┌──
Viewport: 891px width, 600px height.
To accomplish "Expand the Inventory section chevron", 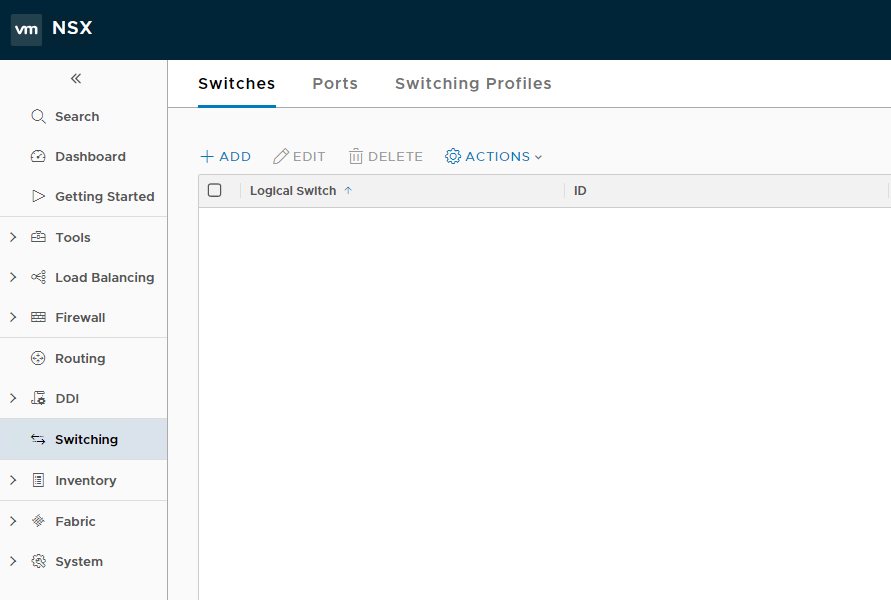I will point(13,480).
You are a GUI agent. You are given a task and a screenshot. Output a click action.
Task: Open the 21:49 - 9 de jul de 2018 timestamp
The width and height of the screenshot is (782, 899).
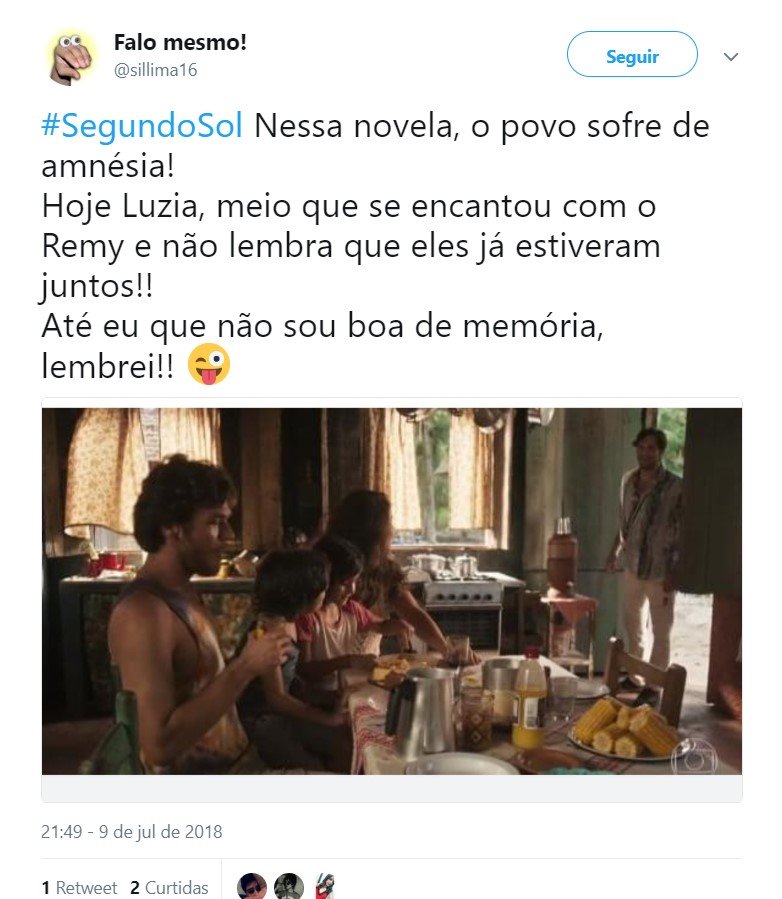coord(131,831)
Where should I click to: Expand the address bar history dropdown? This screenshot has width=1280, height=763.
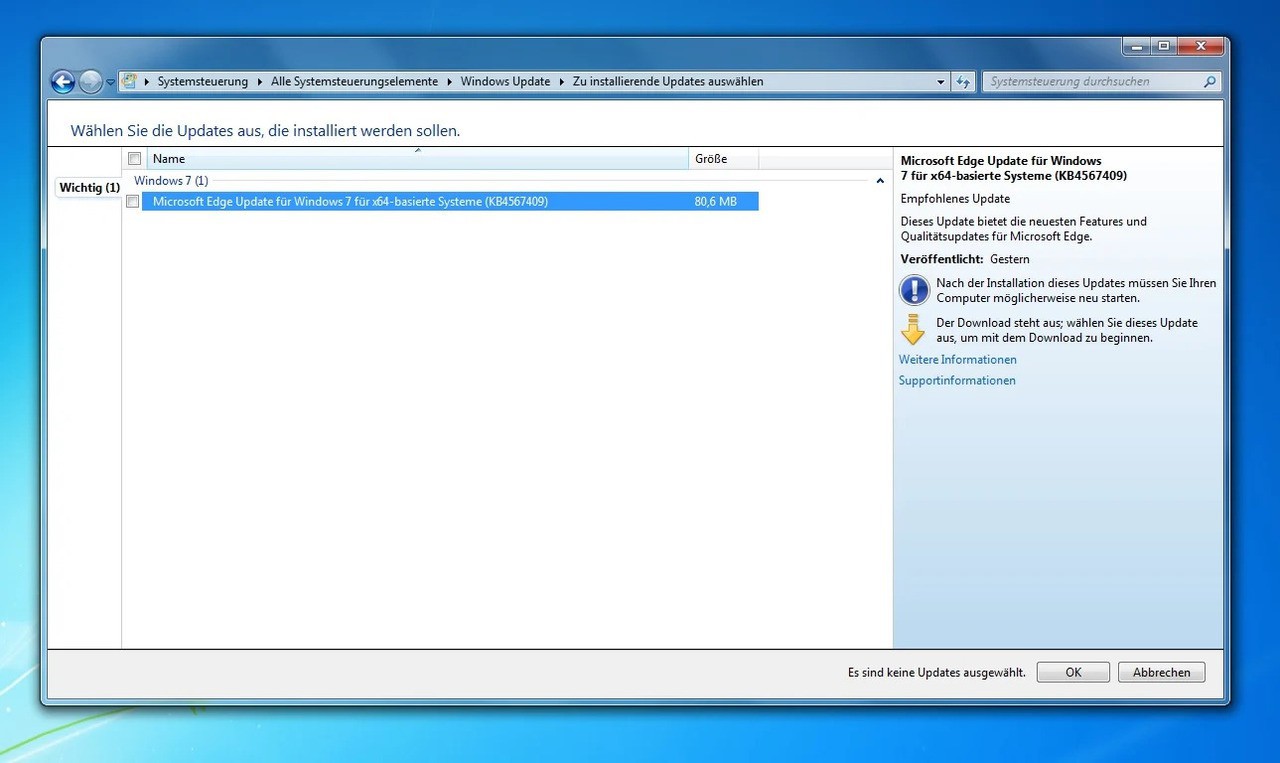pyautogui.click(x=941, y=82)
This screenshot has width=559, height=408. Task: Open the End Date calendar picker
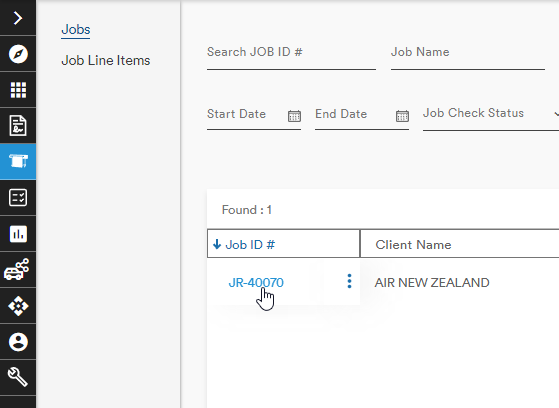[402, 116]
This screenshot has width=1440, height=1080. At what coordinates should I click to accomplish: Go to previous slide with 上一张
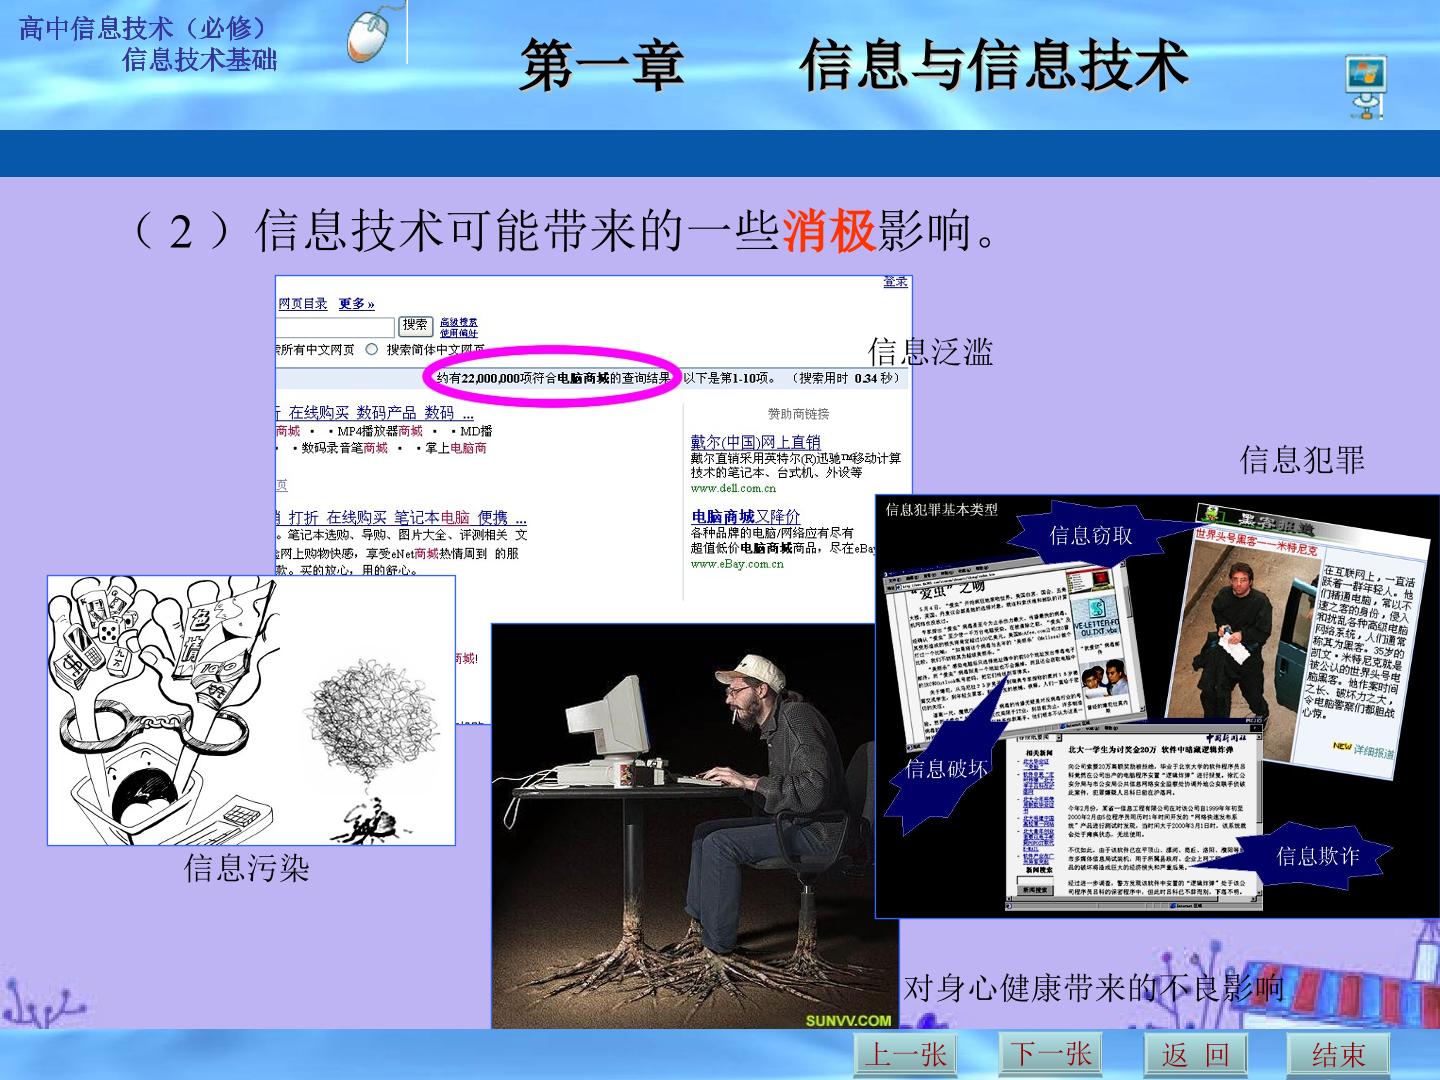click(906, 1054)

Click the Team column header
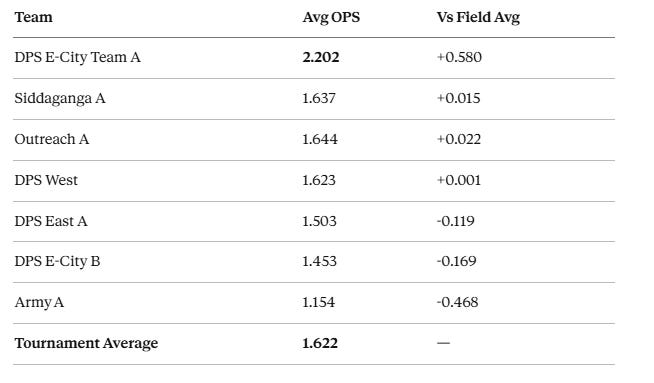33,17
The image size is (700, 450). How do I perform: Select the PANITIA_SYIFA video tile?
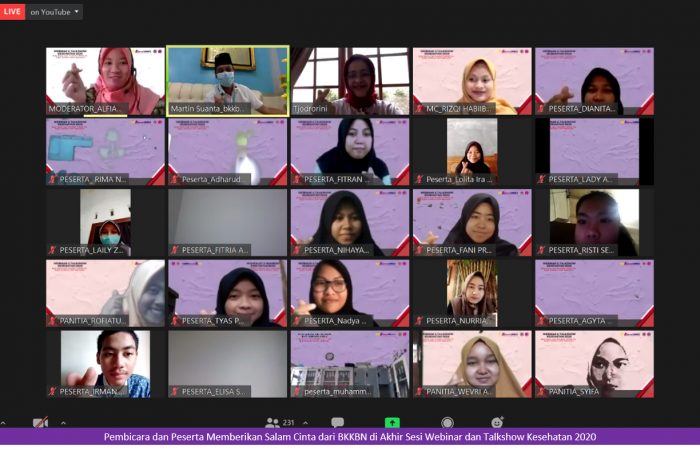pos(594,364)
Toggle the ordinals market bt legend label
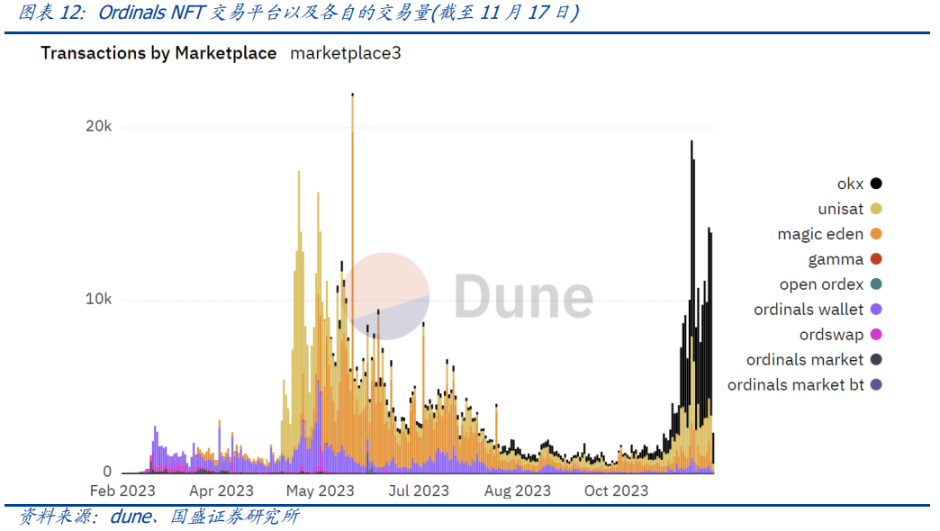940x531 pixels. [796, 385]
└──
Transcribe only the lines from the one holding "The image size" through the last line of the listing above, inclusive, and do not include the pictures.

The image size is (700, 450). How do I perform: Select the PANITIA_SYIFA video tile?
pos(594,364)
Toggle the ordinals market bt legend label
940x531 pixels. [796, 385]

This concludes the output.